Re: Several questions about Linked Data from Kingsley Idehen on 2011-03-23 (public-lod@w3.org from March 2011)

From: Kingsley Idehen <kidehen@openlinksw.com>
Date: Wed, 23 Mar 2011 11:40:10 -0400
To: wenlei zhou <wenlei.zhouwl@gmail.com>
CC: public-lod@w3.org
Message-ID: <4D8A145A.30108@openlinksw.com>
On 3/23/11 10:06 AM, wenlei zhou wrote:
> Thank you very much!
> Today, I have read the book which is publish in 
> http://linkeddatabook.com/editions/1.0/#note119. In section 4.5.2, I 
> find several tips.
> When link a dataset to other datasets, there are two different situation:
>
> To little size dataset, the publisher can use several different type 
> of predictors to connect to the entities which are declared in other 
> datasets.
> While to large size dataset, record linkage techniques can be used to 
> find the SameAs entities in other datasets automatically.
>
> Regards
>
>
>
>
> On 23 March 2011 21:50, Bill Roberts <bill@swirrl.com 
> <mailto:bill@swirrl.com>> wrote:
>
>     Although this has led to a discussion, no-one as far as I can tell
>     has actually tried to answer Wenlei Zhou's question.
>
>     Hope this helps:
>
>     I can create a link from my dataset to yours just by including a
>     triple in my dataset with one of 'your' URIs as object.
>
>     <http://mysite.com/id/1> <http://example.com/some-predicate>
>     <http://yoursite.com/id/ABC>
>
>     You can also declare information about links between datasets in
>     metadata about your dataset, using the voiD ontology - see
>     http://vocab.deri.ie/void
>
>     If you are thinking about the Linked Data Cloud diagram (see
>     http://richard.cyganiak.de/2007/10/lod/) then that is generated
>     every few months by Richard Cyganiak and Anja Jentzch, using some
>     criteria listed on that web page - the dataset must be at least
>     1000 triples and contain at least 50 links to other datasets
>     already in the diagram - and you have to make  sure Richard or
>     Anja knows about it.
>
>     Regards
>
>     Bill
>
>
>     On 22 Mar 2011, at 14:58, wenlei zhou wrote:
>
>     > Hi, every one
>     > I'm a novice to Linked Data.
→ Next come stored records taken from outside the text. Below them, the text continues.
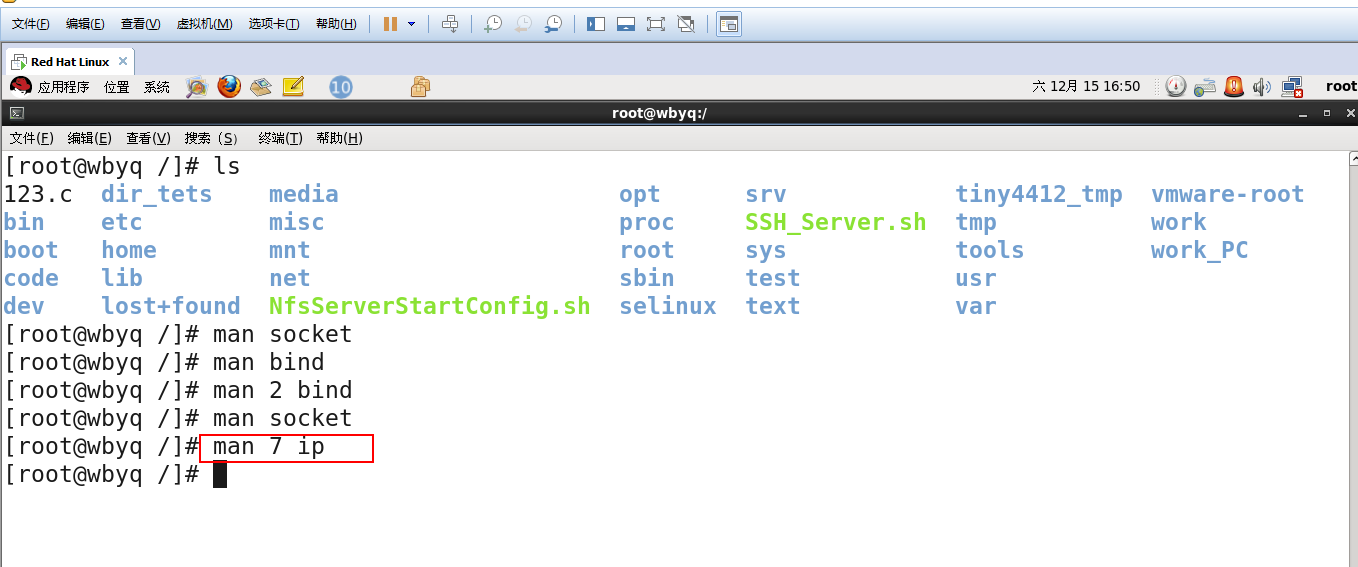Click the volume speaker icon in panel
The height and width of the screenshot is (567, 1358).
point(1261,87)
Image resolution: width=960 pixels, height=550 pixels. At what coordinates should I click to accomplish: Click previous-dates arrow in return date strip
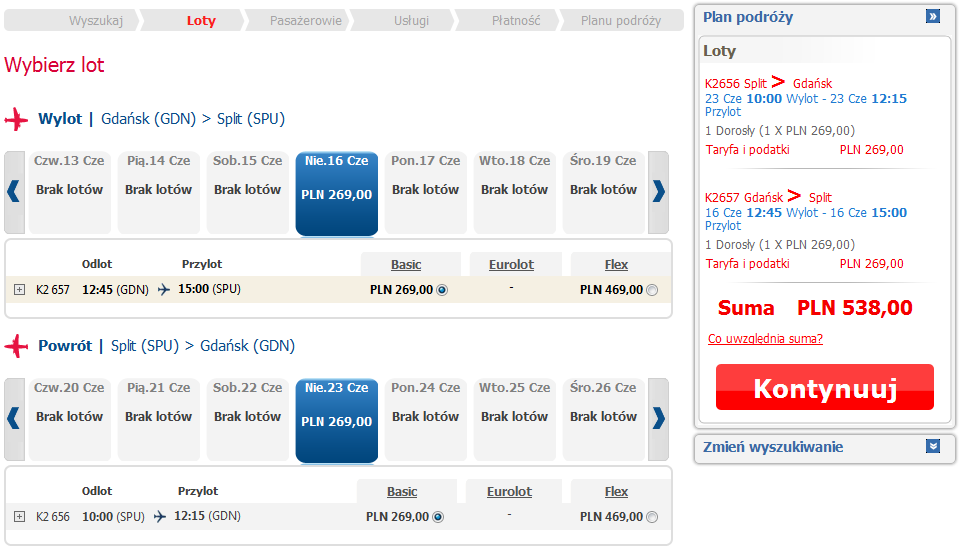coord(14,417)
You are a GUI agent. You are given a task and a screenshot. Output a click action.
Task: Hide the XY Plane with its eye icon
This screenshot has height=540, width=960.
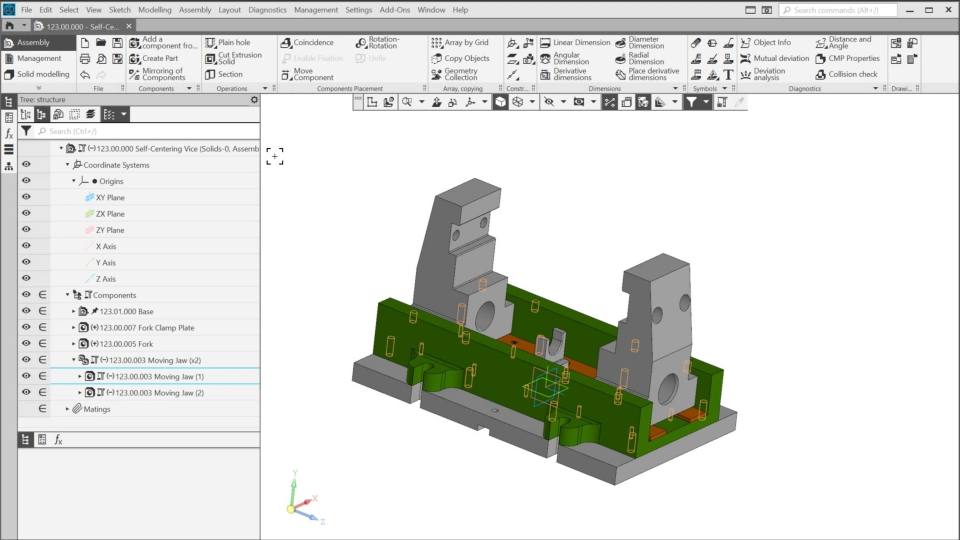26,198
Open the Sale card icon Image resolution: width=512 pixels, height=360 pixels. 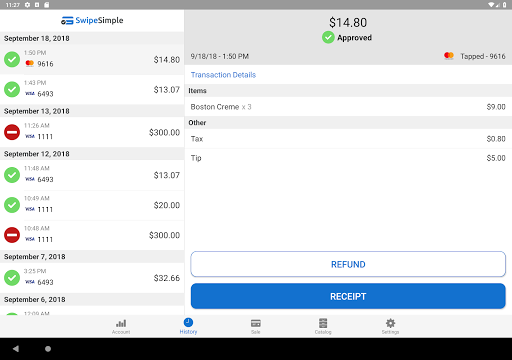256,323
In the learning of linked data, I
>     got several questions.
>     >
>     > 1. When public a new data set, how does it connect to other data
>     sets in the Linked Data Cloud. Just use the record linkage
>     techniques to connect two identifiers which are actually telling
>     the same entity? Or, is this method only applied to publishing
>     large new data set, not small one?
>     > 2. Where is the rdf data stored, which connects two data sets?
>      Is it just stored in a third party?
>     >
>     > Can anyone tell me the answers?
>     > Thank you very much!!
>     >
>     > regards,
>     > Zhou Wenlei
>
>
Zhou,

Example.

Given an Entity: 'Nigeria' (type: Country). Described across a number of 
Linked Datasets. How would you obtain a holistic view of said Entity.

Links:

1. 
http://lod.openlinksw.com/describe/?uri=http%3A%2F%2Faims.fao.org%2Faos%2Fgeopolitical.owl%23Nigeria&sas=yes 
-- description of 'Nigeria' with owl:sameAs inference context enabled

2. 
http://lod.openlinksw.com/fct/rdfdesc/usage.vsp?g=http%3A%2F%2Faims.fao.org%2Faos%2Fgeopolitical.owl%23Nigeria&tp=2&sas=yes 
-- leveraging host DBMS metadata re. determining source Named Graphs 
used in the description

3. 
http://lod.openlinksw.com/fct/rdfdesc/usage.vsp?g=http%3A%2F%2Faims.fao.org%2Faos%2Fgeopolitical.owl%23Nigeria&tp=3&sas=yes 
-- co-references list where clicking on each URI (while inference 
context is enabled) results in the same description (a union of all 
facts associated with the co-referent of all of the listed URIs)

4. 
http://lod.openlinksw.com/fct/rdfdesc/usage.vsp?g=http%3A%2F%2Faims.fao.org%2Faos%2Fgeopolitical.owl%23Nigeria&tp=3 
-- same as above without inference context, so clicking on each URI will 
present a description scoped to that URI .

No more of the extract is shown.